In the following experiments, we apply MGDM to real medical images. Though the main challenge for medical image segmentation is the blurry and noisy source image and the low contrast between objects, MGDM renders satisfactory results as it can combine all existing forces in the level set literature. In the application to carpal bones in Fig. 6, we obtain a satisfying segmentation result with the combination of the GVF [5] external force, the region force of [23] and the curvature smoothing force of [21]. At the same time, the topology constraint prevents the carpal bones from merging [Fig. 6(c)].

Figure 6.

Carpal bone segmentation: a) initialization, b) segmentation result, c) enlarged region of the boundary between two bones.

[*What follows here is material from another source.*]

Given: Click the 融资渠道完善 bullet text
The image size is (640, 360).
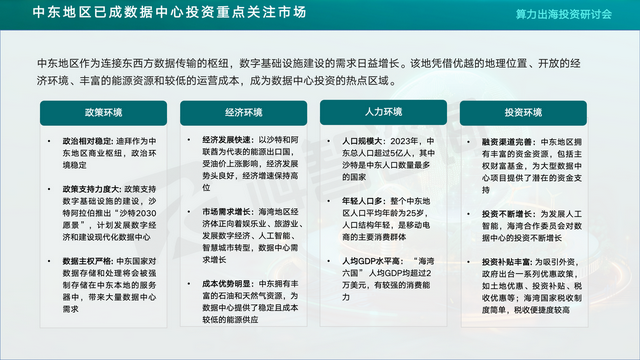Looking at the screenshot, I should point(532,166).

In the segmentation example of Fig. 7, a combination of a balloon force [12] with the membership function from [16] and a curvature smoothing force [21] is used. The joint relationship between ventricles, thalamus and putamen is well maintained, and the triple points among them was dealt with well. Notice that the left and right part of the thalamus does not touch, as enlarged between their boundaries with the background in Fig. 7(c).

Figure 7.

Subcortical segmentation: a) initialization, b) segmentation result, c) enlarged region of the thalamus boundaries.

6. Conclusion

A novel framework to simultaneously segment multiple objects and objects with multiple compartments using level set methods was presented. MGDM guarantees no object overlap and vacuum between objects and can incorporate any existing force in the level set literature while preserving the topology of all objects and groups of objects. As well, different weights can be readily applied to the forces on different objects and on different boundaries of any object thanks to the notion of the joint part. Experiments on simulated and real images validated the framework. Future work will focus on extension to three dimensions and further application to medical images.